Don Rodrigo dit qu’il venait pour demander conseil et assistance ; que, se trouvant engagé dans une affaire difficile et où son honneur ne lui permettait pas de reculer, il s’était rappelé les promesses de cet homme qui ne promettait jamais ni trop ni en vain ; et il se mit à lui exposer sa scélérate machination. L’Innomé, qui en savait déjà quelque chose, mais d’une manière confuse, l’écouta attentivement, par la curiosité que lui inspiraient toujours de semblables histoires, et encore parce que dans celle-ci se trouvait mêlé un nom qui lui était connu et très-odieux, celui de frère Cristoforo, ennemi déclaré des tyrans, leur ennemi par la parole, et, lorsqu’il le pouvait, par les actions.

Don Rodrigo, sachant à qui il parlait, ne manqua point ensuite d’exagérer les difficultés qui étaient à vaincre ; la distance des lieux, un monastère, la signora !

Ici, l’Innomé, comme s’il en eût reçu l’ordre d’un démon caché dans son cœur, interrompit subitement ce discours, en déclarant qu’il se chargeait de l’entreprise. Il se fit donner au juste le nom de notre pauvre Lucia, et congédia don Rodrigo, en disant : « Dans peu, je vous ferai savoir ce que vous aurez à faire. »

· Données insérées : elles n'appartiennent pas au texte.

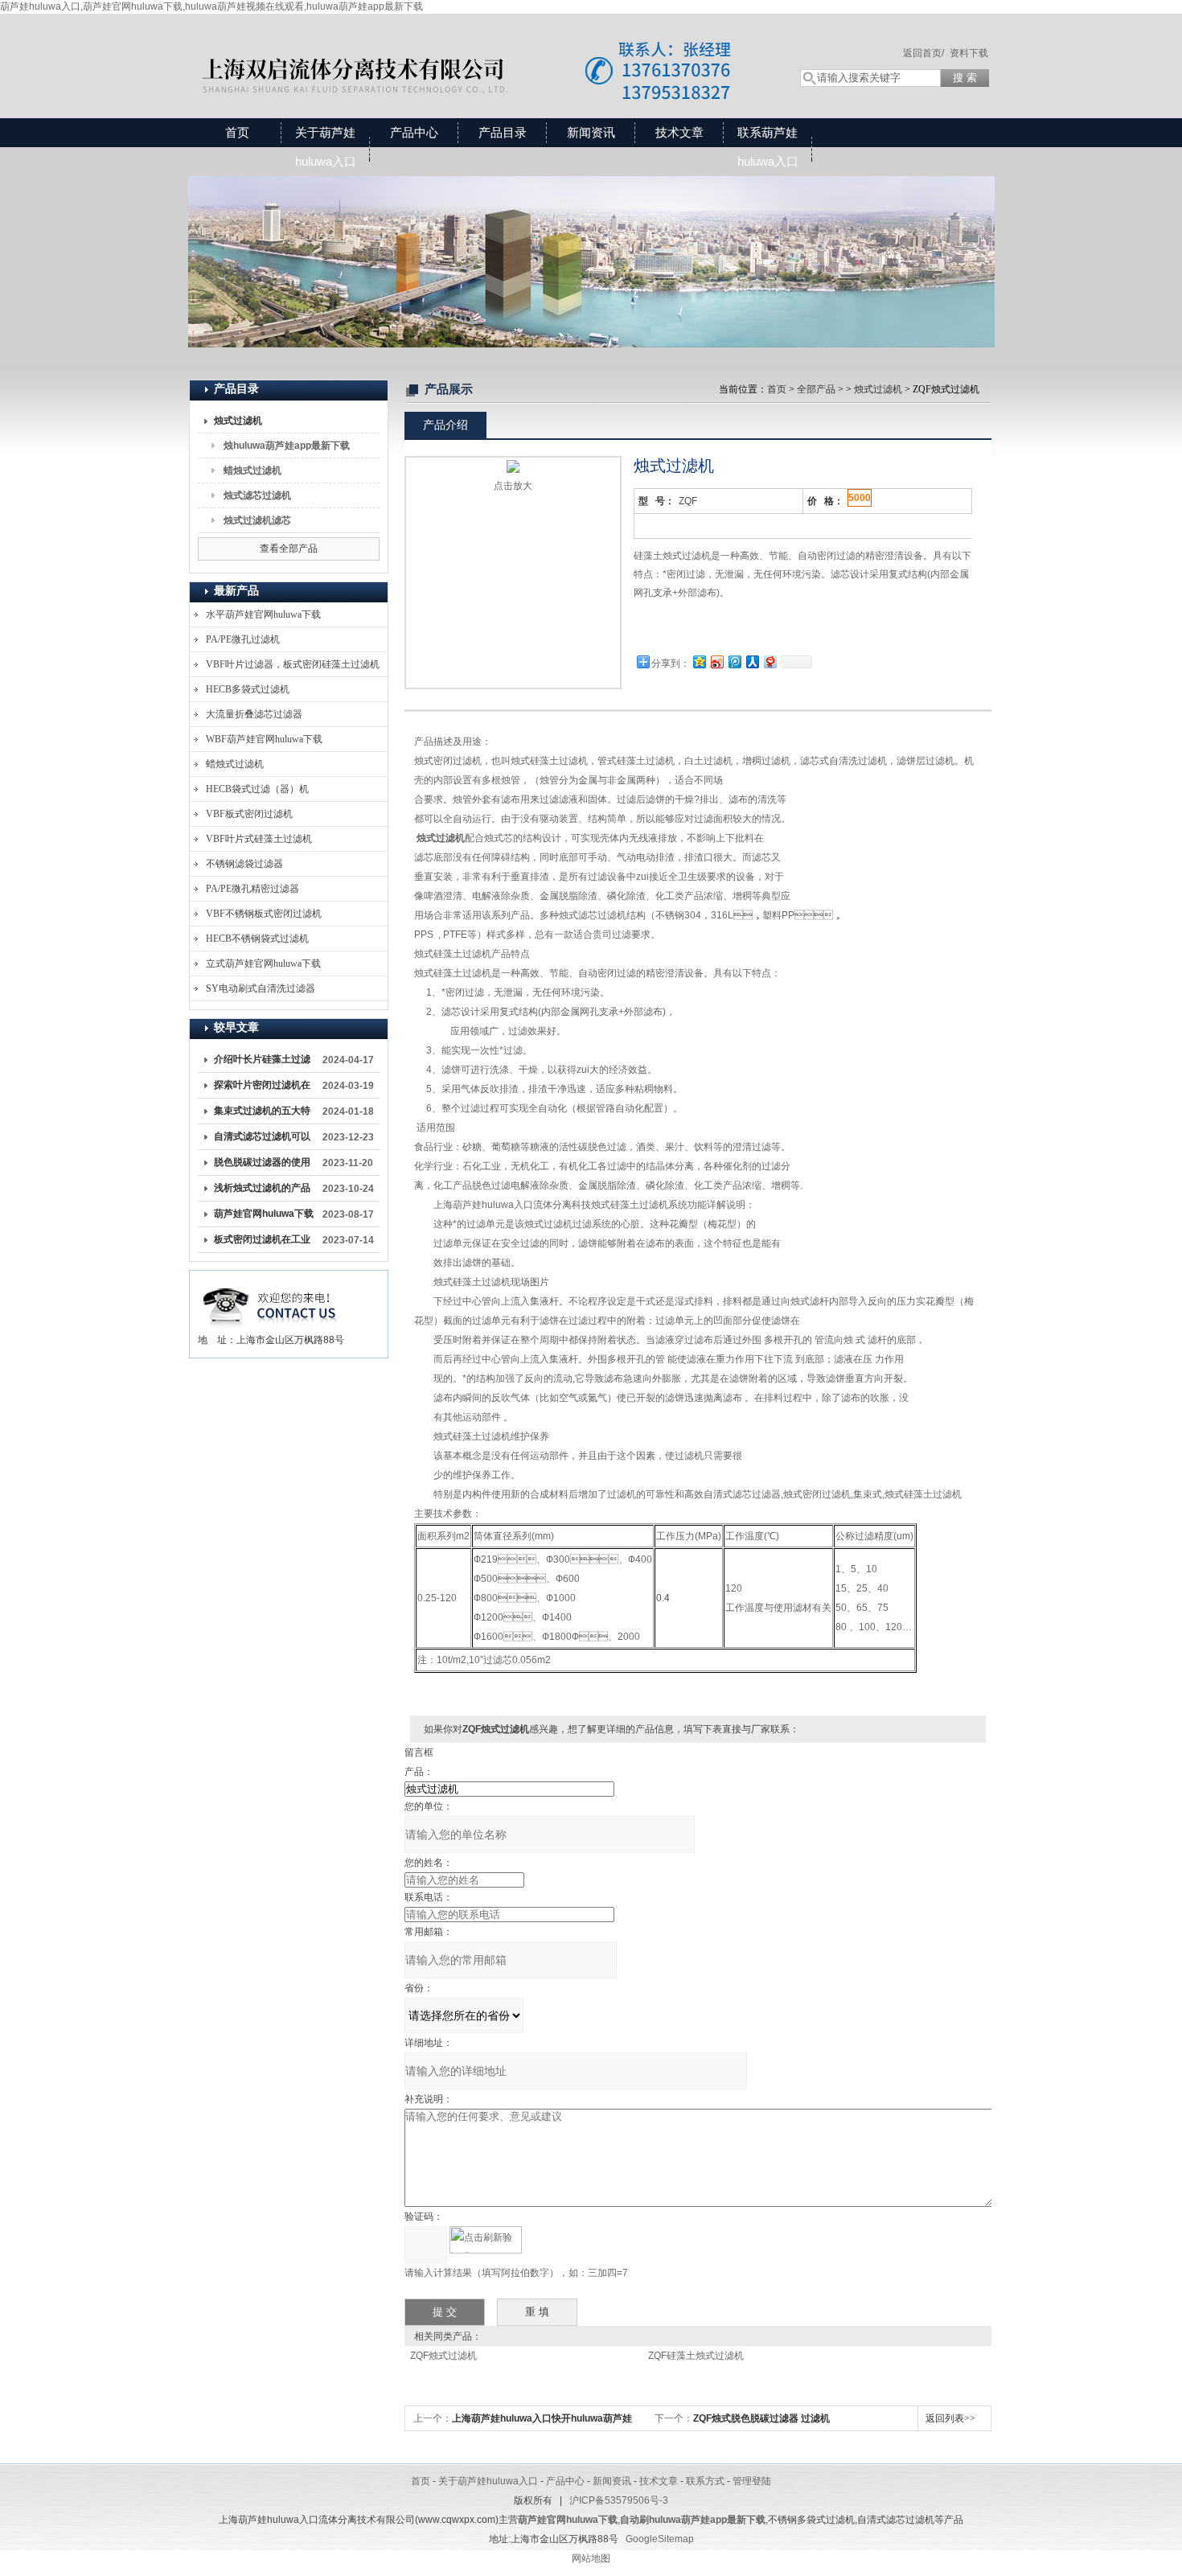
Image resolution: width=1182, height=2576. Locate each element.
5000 (859, 497)
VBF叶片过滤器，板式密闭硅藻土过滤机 (293, 664)
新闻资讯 (591, 132)
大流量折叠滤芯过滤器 (254, 714)
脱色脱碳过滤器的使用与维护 (262, 1165)
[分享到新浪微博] (716, 661)
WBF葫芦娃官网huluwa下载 (264, 739)
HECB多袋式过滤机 (247, 689)
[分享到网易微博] (769, 661)
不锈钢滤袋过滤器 (244, 863)
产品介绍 (445, 424)
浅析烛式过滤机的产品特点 (262, 1191)
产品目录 (502, 132)
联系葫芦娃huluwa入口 (767, 146)
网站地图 (591, 2558)
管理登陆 (752, 2481)
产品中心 (414, 132)
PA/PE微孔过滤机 (243, 639)
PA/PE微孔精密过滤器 (252, 888)
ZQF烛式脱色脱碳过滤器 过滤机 (761, 2418)
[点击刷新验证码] (485, 2239)
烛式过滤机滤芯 (257, 520)
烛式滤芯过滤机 (257, 495)
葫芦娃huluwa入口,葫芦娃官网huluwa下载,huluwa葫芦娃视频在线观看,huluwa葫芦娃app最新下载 (211, 6)
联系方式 (705, 2481)
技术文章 (679, 132)
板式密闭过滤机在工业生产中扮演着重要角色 (262, 1242)
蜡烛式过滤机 (252, 470)
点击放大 (513, 485)
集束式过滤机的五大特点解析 (262, 1114)
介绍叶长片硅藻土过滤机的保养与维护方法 (262, 1062)
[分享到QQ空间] (699, 661)
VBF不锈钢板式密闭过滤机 (264, 913)
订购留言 (684, 629)
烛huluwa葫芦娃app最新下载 (287, 445)
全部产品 (816, 389)
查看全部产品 (289, 548)
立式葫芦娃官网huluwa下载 (263, 963)
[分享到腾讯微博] (734, 661)
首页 (237, 132)
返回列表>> (950, 2418)
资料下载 (969, 53)
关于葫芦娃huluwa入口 (325, 146)
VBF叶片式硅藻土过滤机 (259, 838)
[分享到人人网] (752, 661)
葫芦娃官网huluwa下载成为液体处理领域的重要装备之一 (264, 1217)
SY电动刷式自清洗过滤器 (260, 988)
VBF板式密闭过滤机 (249, 814)
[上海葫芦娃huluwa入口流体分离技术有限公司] (478, 50)
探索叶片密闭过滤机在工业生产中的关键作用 (262, 1088)
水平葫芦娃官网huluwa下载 (263, 614)
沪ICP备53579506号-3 (618, 2500)
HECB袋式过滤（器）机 (257, 789)
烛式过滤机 (238, 420)
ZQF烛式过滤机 (443, 2355)
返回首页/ (923, 53)
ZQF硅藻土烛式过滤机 (696, 2355)
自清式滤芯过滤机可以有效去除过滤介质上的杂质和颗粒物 (262, 1139)
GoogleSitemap (660, 2539)
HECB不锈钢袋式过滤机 (257, 938)
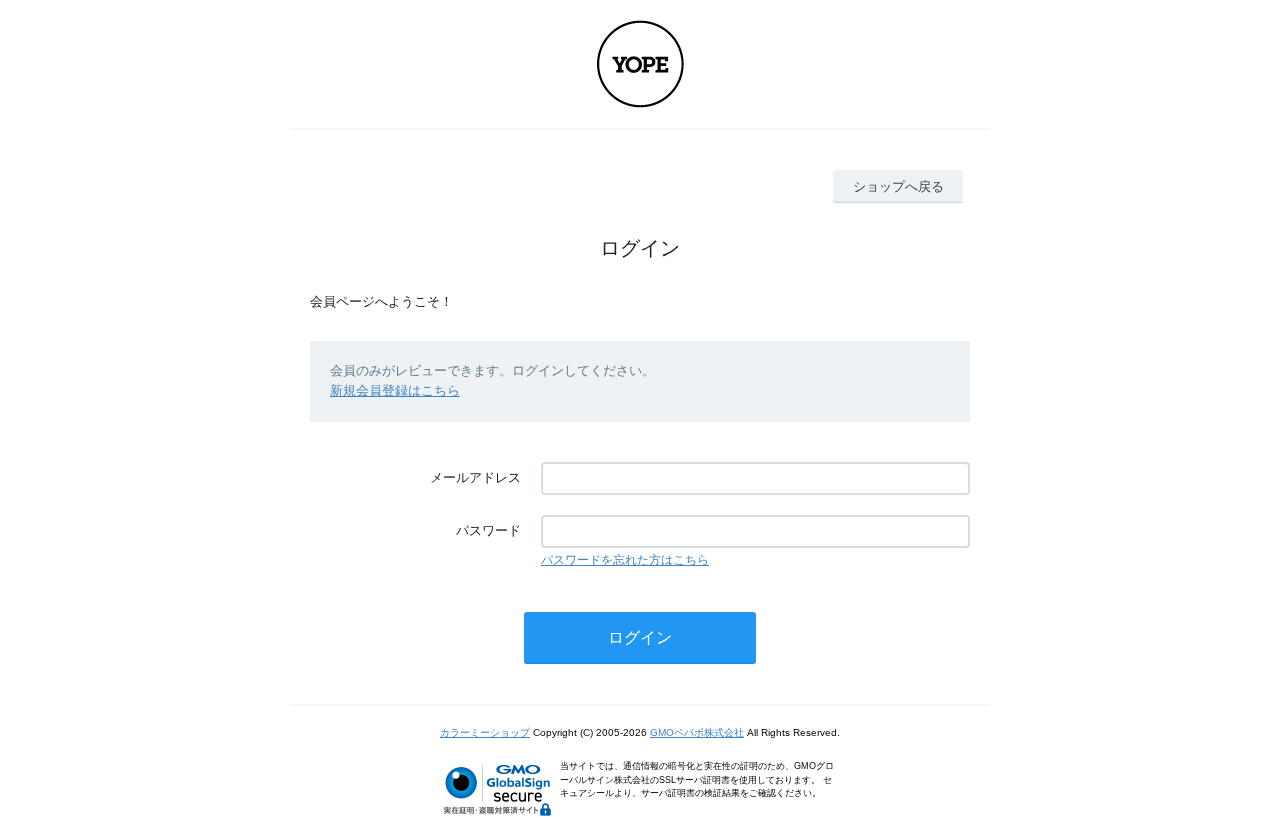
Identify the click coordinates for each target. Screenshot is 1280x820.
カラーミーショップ (485, 732)
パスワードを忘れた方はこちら (625, 560)
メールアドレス (475, 477)
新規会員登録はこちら (395, 390)
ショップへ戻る (898, 186)
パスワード (488, 530)
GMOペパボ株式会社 (697, 732)
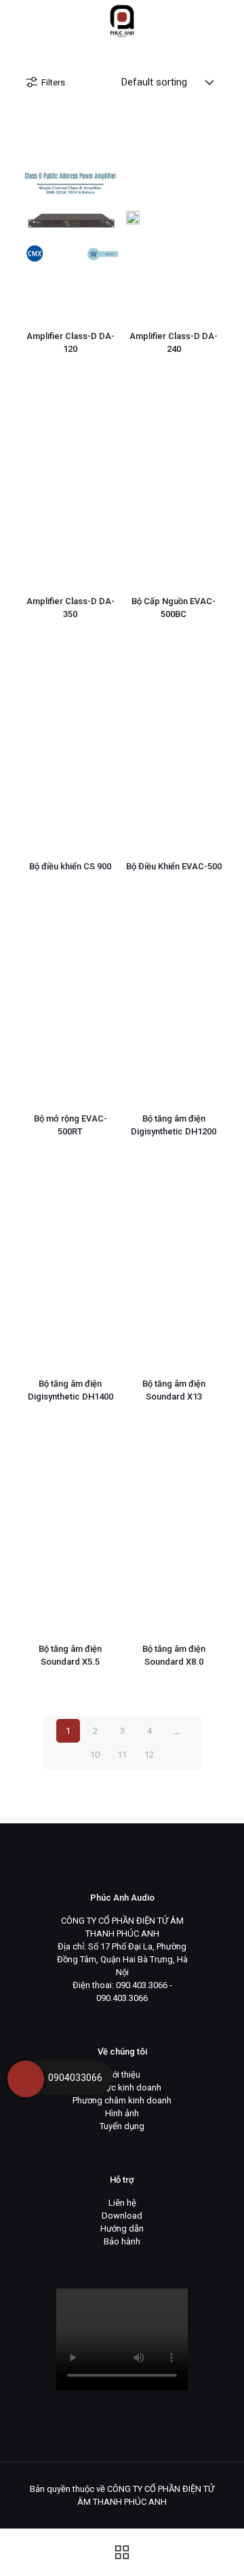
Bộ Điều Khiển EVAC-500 (174, 866)
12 (149, 1754)
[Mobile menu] (225, 20)
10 (95, 1754)
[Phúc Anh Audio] (122, 20)
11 (122, 1754)
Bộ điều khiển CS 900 (70, 866)
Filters (53, 82)
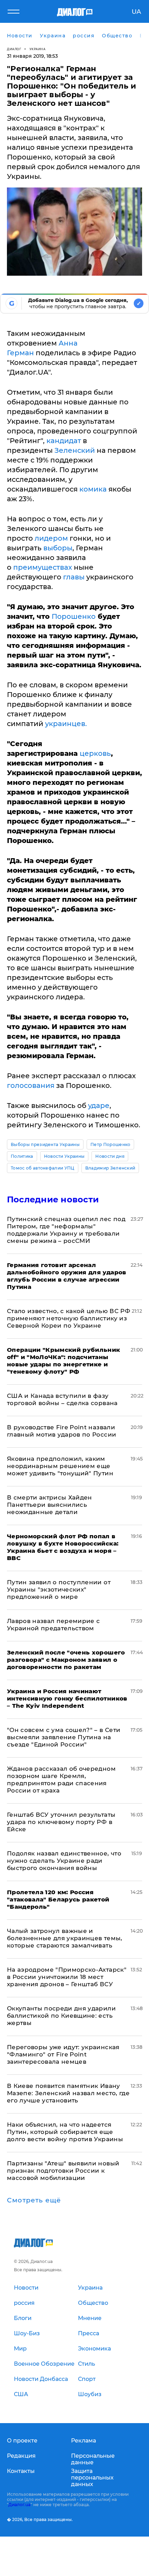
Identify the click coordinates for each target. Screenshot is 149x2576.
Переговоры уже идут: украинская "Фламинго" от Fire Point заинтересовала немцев (63, 2054)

Si le lecteur se souvient de ce misérable Egidio qui habitait tout auprès du monastère où Lucia s’était réfugiée, qu’il sache maintenant que cet homme était l’un de ceux que l’Innomé s’était le plus étroitement associés pour le crime ; et c’est pourquoi celui-ci avait laissé échapper sa parole si promptement et d’une manière si résolue. Cependant, aussitôt qu’il fut seul, il éprouva, je ne dirai pas du repentir, mais du dépit de l’avoir donnée. Déjà depuis quelque temps il commençait à ressentir, si ce n’est du remords, au moins une sourde inquiétude de ses scélératesses.

Celles qui étaient accumulées en si grand nombre dans sa mémoire, si elles ne l’étaient sur sa conscience, se réveillaient chaque fois qu’il en commettait une nouvelle, et se présentaient à son esprit sous un aspect déplaisant et comme trop multipliées ; il lui semblait que c’était augmenter et augmenter toujours un poids déjà incommode. Une certaine répugnance qu’il avait éprouvée dans ses premiers crimes et qui, vaincue ensuite, s’était comme tout à fait éteinte, lui revenait maintenant. Mais autrefois l’image d’un avenir long, indéterminé, le sentiment d’une vie forte et puissante, remplissaient son âme d’une confiance que ne troublait aucune réflexion ; maintenant, au contraire, les idées de l’avenir étaient celles qui lui rendaient le passé plus pénible. « Vieillir ! mourir ! Et puis ? »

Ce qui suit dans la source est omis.